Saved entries

━━━━━━━━━━━━━━━━━━━━━━━━━━━━━━

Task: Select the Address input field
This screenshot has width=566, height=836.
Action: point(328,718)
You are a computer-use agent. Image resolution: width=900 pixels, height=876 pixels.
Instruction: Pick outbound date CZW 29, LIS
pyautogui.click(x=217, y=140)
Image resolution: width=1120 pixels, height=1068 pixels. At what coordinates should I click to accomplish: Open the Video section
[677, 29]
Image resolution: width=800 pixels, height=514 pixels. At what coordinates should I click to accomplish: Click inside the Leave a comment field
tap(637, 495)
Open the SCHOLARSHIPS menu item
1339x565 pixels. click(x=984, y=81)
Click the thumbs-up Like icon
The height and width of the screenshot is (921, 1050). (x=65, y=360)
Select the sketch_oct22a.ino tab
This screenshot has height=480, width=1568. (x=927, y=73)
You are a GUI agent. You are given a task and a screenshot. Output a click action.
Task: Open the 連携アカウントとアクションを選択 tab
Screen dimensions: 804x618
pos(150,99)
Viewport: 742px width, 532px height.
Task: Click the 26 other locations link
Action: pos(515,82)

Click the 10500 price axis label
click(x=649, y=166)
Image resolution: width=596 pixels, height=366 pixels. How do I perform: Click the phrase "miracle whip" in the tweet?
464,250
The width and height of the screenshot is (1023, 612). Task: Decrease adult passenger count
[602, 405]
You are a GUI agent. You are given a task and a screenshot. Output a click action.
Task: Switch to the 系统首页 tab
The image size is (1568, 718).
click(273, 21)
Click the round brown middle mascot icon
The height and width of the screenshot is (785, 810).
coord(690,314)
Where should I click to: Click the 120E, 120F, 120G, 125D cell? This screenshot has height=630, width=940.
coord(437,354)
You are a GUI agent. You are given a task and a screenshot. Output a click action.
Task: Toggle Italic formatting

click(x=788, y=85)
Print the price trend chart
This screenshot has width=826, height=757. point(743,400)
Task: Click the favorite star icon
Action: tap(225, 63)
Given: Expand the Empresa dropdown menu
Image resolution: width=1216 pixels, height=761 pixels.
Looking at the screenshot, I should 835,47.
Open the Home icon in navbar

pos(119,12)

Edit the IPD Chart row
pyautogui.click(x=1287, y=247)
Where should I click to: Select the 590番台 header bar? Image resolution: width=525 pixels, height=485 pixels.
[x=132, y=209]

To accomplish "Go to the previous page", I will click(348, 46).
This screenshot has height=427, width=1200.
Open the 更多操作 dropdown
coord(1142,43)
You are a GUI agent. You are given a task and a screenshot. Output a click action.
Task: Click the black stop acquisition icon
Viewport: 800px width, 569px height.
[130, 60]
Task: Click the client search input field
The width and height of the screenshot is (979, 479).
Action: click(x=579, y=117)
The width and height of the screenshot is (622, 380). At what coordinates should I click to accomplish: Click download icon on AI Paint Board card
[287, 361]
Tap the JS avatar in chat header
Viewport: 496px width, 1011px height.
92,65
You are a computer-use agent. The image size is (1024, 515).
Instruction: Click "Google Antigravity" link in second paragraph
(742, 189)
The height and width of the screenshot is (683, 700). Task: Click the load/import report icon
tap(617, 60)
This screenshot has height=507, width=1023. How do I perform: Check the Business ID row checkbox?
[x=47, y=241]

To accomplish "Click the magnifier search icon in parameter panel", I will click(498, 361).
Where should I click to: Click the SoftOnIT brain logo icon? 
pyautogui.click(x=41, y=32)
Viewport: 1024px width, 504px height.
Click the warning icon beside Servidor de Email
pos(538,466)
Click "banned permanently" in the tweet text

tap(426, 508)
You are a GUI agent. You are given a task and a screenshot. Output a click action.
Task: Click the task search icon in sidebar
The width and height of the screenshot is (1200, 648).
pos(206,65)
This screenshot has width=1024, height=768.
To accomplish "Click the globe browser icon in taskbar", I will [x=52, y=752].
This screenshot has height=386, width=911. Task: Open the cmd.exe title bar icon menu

━━━━━━━━━━━━━━━━━━━━━━━━━━━━━━

■ What needs to be done ■
Quote exactly the first line of the entries and every line after it, stopping with the line that contains "Task: Open the 連携アカウントとアクションを選択 tab".

■ Response to this task ■
Task: Select the Address input field
This screenshot has width=566, height=836.
Action: point(328,718)
You are a computer-use agent. Image resolution: width=900 pixels, height=876 pixels.
Instruction: Pick outbound date CZW 29, LIS
pyautogui.click(x=217, y=140)
Image resolution: width=1120 pixels, height=1068 pixels. At what coordinates should I click to accomplish: Open the Video section
[677, 29]
Image resolution: width=800 pixels, height=514 pixels. At what coordinates should I click to accomplish: Click inside the Leave a comment field
tap(637, 495)
Open the SCHOLARSHIPS menu item
1339x565 pixels. click(x=984, y=81)
Click the thumbs-up Like icon
The height and width of the screenshot is (921, 1050). (x=65, y=360)
Select the sketch_oct22a.ino tab
This screenshot has height=480, width=1568. (x=927, y=73)
You are a GUI agent. You are given a task and a screenshot. Output a click action.
Task: Open the 連携アカウントとアクションを選択 tab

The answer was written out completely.